I am looking at the $2$-D Laplace's equation $$\nabla^2u=u_{xx}+u_{yy}=0$$ $$u(x,0)=f(x), x \in (0,a)$$ $$u(x,b)=0, x \in (0, a)$$ $$u(0,y)=u(a,y)=0, y \in (0,b)$$ The solution is in the form $u(x,y)=X(x)Y(y)$.

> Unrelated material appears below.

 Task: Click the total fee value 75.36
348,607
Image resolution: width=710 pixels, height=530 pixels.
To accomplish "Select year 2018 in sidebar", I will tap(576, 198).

By using the separation of variables, we get:
$$(1):\left\{\begin{matrix} X''+\lambda X=0, 0<x<a\\ X(0)=X(a)=0 \end{matrix}\right.$$
$$(2):\left\{\begin{matrix} Y''-\lambda Y=0, 0<y<b\\ Y(b)=0 \end{matrix}\right.$$ $$u(x,0)=X(x)Y(0)=f(x):(3)$$ $$$$ From $(1)$ we get $$\lambda_n=(\frac{n \pi}{a})^2$$ $$$$ From $(2)$ we get: $$Y(y)=C_ne^{-\frac{n \pi}{a}y}+D_ne^{\frac{n \pi}{a}y}$$
$\sinh{(x)}=\frac{e^x-e^{-x}}{2}, \cosh{(x)}=\frac{e^x+e^{-x}}{2}$
Since $Y(b)=0$:
$$Y(y)=C_n \cosh{(\frac{n \pi}{a}(b-y))}+D_n \sinh{(\frac{n \pi}{a}(y-b))}$$
Could you explain to me how we got to the last relation? I got stuck right now. :/
Let's redo this from the beginning.
We have $$\nabla^2 u = u_{xx} + u_{yy} = 0$$ With $u=X(x)Y(y)$ this becomes: $$X''Y + XY''=0$$ $$\frac{X''}X = - \frac {Y''}Y$$ Since either side is independent from the other, this has to be constant. So let's define: $$\lambda = \frac{Y''}Y$$ Then we get: $$X''+\lambda X = 0, \quad Y'' -\lambda Y=0$$
Solving this and with the boundary conditions for x, this becomes: $$\lambda = \left(\frac{n\pi}a\right)^2, \quad X = B \sin\left(\frac{n\pi x}a\right), \quad Y = C e^{-n\pi y / a} + D e^{n\pi y / a}$$
With the boundary condition $Y(b)=0$, we get: $$C e^{-n\pi b / a} + D e^{n\pi b / a} = 0$$ $$D = -C e^{-2n\pi b / a}$$ \begin{array}{rcl} Y &=& C e^{-n\pi y / a} -C e^{-2n\pi b / a} e^{n\pi y / a} \\ Y &=& -C e^{-n\pi b / a}\left(e^{n\pi y / a -n\pi b / a } - e^{-n\pi y / a + n\pi b / a}\right) \\ Y &=& C'\left(e^{n\pi (y-b) / a} - e^{-n\pi (y - b) / a }\right) \\ Y &=& C''\sinh\left(\frac{n\pi (y-b)}a\right) \end{array}